*Document extract*:
+ + + + + + +

My analysis of Luca Iaconi-Stewart's intricate model airplane was inspired by my adoption of this story in my current class at Loyola, Interpreting the Airport: we discussed this curious story, and talked about what made this plane (and the way it was photographed and displayed on the CNN website) so captivating and strange. My students had such terrific insights and responses to the story, and in class I started writing (with their input) what would become the first part of the essay.

In my other course this semester, Contemporary Nonfiction, I assigned Harrington's essay, in particular for how it enfolds the act of writing (and the desire to be a 'writer') into the broader problem at hand, i.e. the TSA and its attendant travesties involving the full body scanners. My students in that class responded very well to this piece, noting how the author used the occasion of the unpopular government agency and airport security to bolster and boost his own budding writing career; we've been talking a lot in this class about the possibilities, necessities, and limits of self-promotion (especially with social media), and what it means to write nonfiction about a discrete topic while also including the topic of oneself as writer in the writing. So, Harrington's piece gave us a lot to work with.

I respect Harrington's jumping off point, airport-worker-turned-writer. It's somewhat similar to my own trajectory, and I think it's an incredibly important point of critique—notes from the field, as it were. But I also think the essay is a fascinating example of how new media forms of communication are outpacing—and even out-dramatizing—the very subjects and objects which they are ostensibly merely about. Flight isn't so fancy these days.

Take the case of the currently missing Boeing 777, Malaysia Airlines Flight 370. It is a terrifying mystery, and a very real situation involving hundreds of travelers and justifiably worried and frustrated relatives and friends. But it's also a situation that has captivated millions of unrelated (one almost wants to say random) Internet users, and has therefore generated countless hits and associated advertising revenue. It has become a phenomenon that goes way beyond navigation technics, commercial aviation, and personal routes of flight. For all of the collective efforts to find the lost plane—people rallying around crowd-sourcing endeavors and adding to hashtag assemblages—there is also a way that all these scattered Internet users around the globe are on their own, alone with the craft of communicating in our late digital age. We like to think that air travel is still about self-contained individual humans flying to solid places for grounded, real experiences; but being alone, with craft, has a lot to do with farther flung modes of work, communication, being, and entertainment, too.

+ + + + + + +

*Required tasks*:
a) Answer these questions using the passage on airports and writing:
(i) What course at Loyola was the model airplane story discussed in?
(ii) Whose essay was assigned in the Contemporary Nonfiction course?
(iii) What airline and flight number does the missing Boeing 777 have?
b) Write out the passage on airports and writing word for word, from "I respect Harrington's" up to and including "fancy these days.".
The entries that follow come from a separate source.

+ + + + + + +

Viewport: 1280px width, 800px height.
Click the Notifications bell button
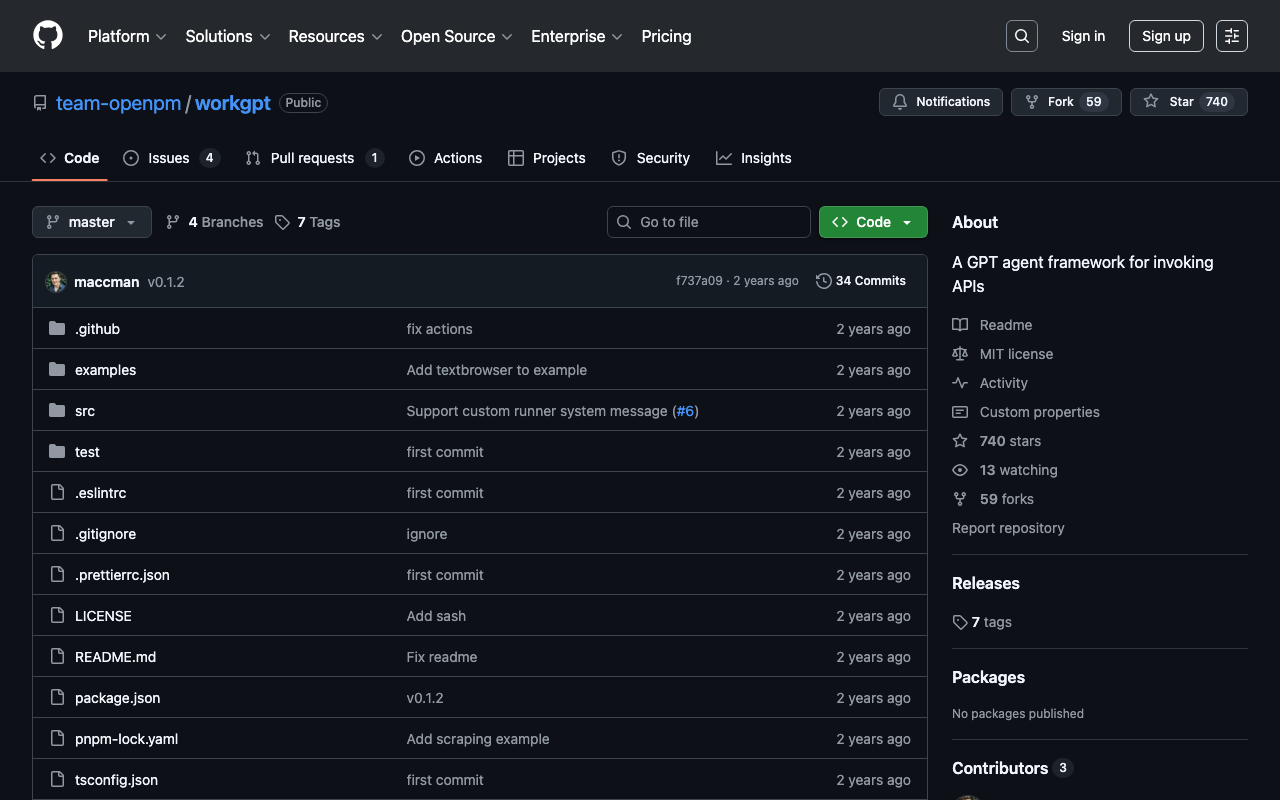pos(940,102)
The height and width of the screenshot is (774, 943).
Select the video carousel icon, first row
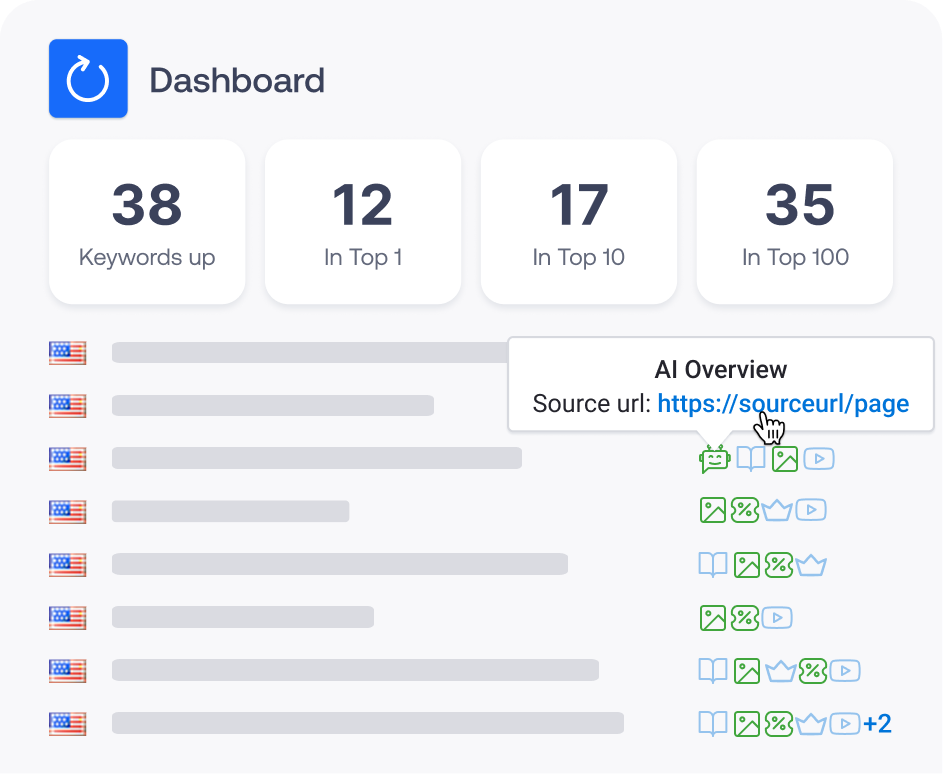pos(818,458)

+ + + + + + +

*Answers to the exercise*:
a)
(i) Interpreting the Airport
(ii) Harrington's
(iii) Malaysia Airlines Flight 370

b)
I respect Harrington's jumping off point, airport-worker-turned-writer. It's somewhat similar to my own trajectory, and I think it's an incredibly important point of critique—notes from the field, as it were. But I also think the essay is a fascinating example of how new media forms of communication are outpacing—and even out-dramatizing—the very subjects and objects which they are ostensibly merely about. Flight isn't so fancy these days.